Question 2 : Si mon partenaire dans l’interaction ne comprend pas :


Dina et ACC :
- Répéter l'information en utilisant des mots différents.
- Parler lentement en insistant sur les mots clés et en les répétant.
- Choisir des phrases simples, courtes et directes en les accompagnant de gestes
significatifs.
- Montrer sur une carte si la personne en a une ou dessiner le trajet sur un bout
de papier.
- Demander à la personne si elle a compris, l'a laissée répéter les instructions
afin de s'assurer qu'elle les a mémorisées.
- Si on n'est pas trop pressé ou bien si on va à peu près dans la même direction,
on peut accompagner la personne pour un bout de chemin.

Feedback

Question 1 : Trouvez-vous les activités intéressantes ? Qu’apporteriez-vous en


plus pour la rendre plus intéressante ?
ACC :
J’ai trouvé l’activité intéressante car elle donne des idées de stratégies à adopter en
intercompréhension.
Je n’ai pas compris pourquoi avoir choisi une histoire qui a déjà été vue dans une
activité précédente (l’histoire suédoise). En effet, on connaissait déjà suffisamment
d’éléments grâce aux aides de l’activité, ce qui rend les éléments de cette activité un
peu moins utiles.

La dernière activité est d’autant plus utile qu’on peut comparer trois façons de faire,
ce qui met bien en évidence les stratégies verbales et non-verbales à l’œuvre dans ce
type d’interaction.

Dina :
Les trois activités sont intéressantes. Elles présentent les stratégies verbales et non
verbales à mettre en application en cas d'interaction avec un locuteur non natif.

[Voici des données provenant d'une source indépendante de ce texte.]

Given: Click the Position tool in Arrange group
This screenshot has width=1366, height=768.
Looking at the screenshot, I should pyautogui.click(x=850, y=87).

A mon avis, la première activité montre que l'on peut bien comprendre une histoire
sans comprendre la langue. La seconde activité, plus didactisée, met en relief les
différentes stratégies verbales et non verbales. C'est en quelque sorte un cours sur la
communication entre locuteurs ne parlant pas une langue en commun. La troisième
activité, plus réelle, montre bien que les stratégies verbales toutes seules sont
insuffisantes et qu'il est important d'avoir recours au gestuel afin de faciliter la
compréhension.

J'ai beaucoup apprécié la troisième activité avec son côté comparatif, il serait
intéressant de proposer des activités abordant d'autres aspects de l'interaction entre
stratégies verbales et non verbales.

Question 2 : Diriez-vous que vous connaissez à présent mieux les stratégies en


intercompréhension ?
ACC :
Je pense en effet avoir pris conscience de plusieurs stratégies. Je pense en utiliser déjà
quelques-unes dans des situations semblables, mais pas suffisamment consciemment
pour m’assurer que la communication est efficace. Je vais davantage me poser la
question de savoir si mon interlocuteur a bien compris ou non et utiliser une ou
plusieurs stratégies en fonction du contexte.

Dina :
Oui, je suis plus consciente de l'importance des stratégies verbales et non verbales en
intercompréhension entre locuteurs ne partageant pas la même langue. J'ai déjà utilisé
plusieurs stratégies dans des situations semblables. Je sais comment se sent un
étranger qui n'arrive pas à trouver l'information dont il a besoin. J'essaye toujours de
m'assurer que mon interlocuteur a bien saisi le message. Maintenant que je connais
d'autres stratégies, je vais les mettre en application.

Commentaire
Il est toujours très intéressant pour moi de lire vos devoirs car vous réfléchissez en
détail sur tout ce que vous est proposé.